Brian Salter's Blogs:
How On Earth Does BA Stay in Business?

 

What is the most dreadful job in the world? Surely top of the list must come the poor blighters who run the call centre for British Airways – possibly the call centre dealing with the most disgruntled customer complaints in the world.

You can imagine it can’t you – every time they answer the phone they just know someone is going to be shouting at them telling them what a crap airline BA is and demanding that they do something – ANYTHING FGS – just so long as they don’t get put back to the end of the queue yet again … assuming that is that they even managed to speak to a human being after having to listen to BA’s awful totally meaningless recorded platitudes for another hour and a half, or however long it took them to get through in the first place.

Let me make my position clear. I LOATHE British Airways and have loathed them for over three decades. Their rudeness, incompetence and lack of anything remotely resembling customer service makes me wonder how they can have remained in business so long. Unfortunately I had no choice when flying back from Beijing to the UK recently. And thus I made the acquaintance over the internet of one Mr Faisal Shaikh. I don’t feel angry with him – after all, he is only doing his job. But it’s what he stands for that I can’t stand.

Let me explain… I was booked on Etihad Airways, the “national airline of the UAE” (though many think that the Dubai-based airline Emirates better deserves this title). The flight was due to leave at just after midnight local time, but owing to a heavy storm that had worked its way up through China from the Philippines, the airport was closed down for eight hours and by the time we eventually took off it was clear we would never be able to make our connecting flight in Abu Dhabi.

Etihad acted efficiently – once we had reached Abu Dhabi (though in Beijing they were noticeable by the lack of any information they gave us.) As we deplaned, we were directed over to a customer service desk and within two minutes I was handed two new tickets – not directly to Manchester as I had originally planned, but to Heathrow and thence to Manchester via the planet’s least favourite airline.

Don’t worry, I was told; your luggage is already on its way and it should be with you when you reach Manchester.

Now, as everyone who knows me well will tell you, I’m a distrusting and cynical kind of guy. So when we finally arrived in Heathrow and managed to make my way over to the airport’s (truly ghastly) Terminal 5, the first thing I did was to go to British Airway’s “Customer Service” desk to check that my luggage would be safely forwarded to Manchester.

The girl behind the desk smiled at me (is this a first, I wonder? Maybe she was about to end her shift.) She checked her computer, dialed in my name and confirmed that I had two bags coming through and they would definitely be on the Manchester connection. Well, what more could one ask? My estimation of BA went up for their efficiency in being able to confirm with such accuracy what was happening to my luggage. Had they really turned over a new leaf?

■ REQUIREMENTS ■
Which airlines does the blog post mention by name? Answer using only the blog post.

■ DATA EXTRACT ■

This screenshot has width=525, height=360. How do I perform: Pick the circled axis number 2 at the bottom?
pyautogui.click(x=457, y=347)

■ REPLY ■
British Airways, Etihad Airways, Emirates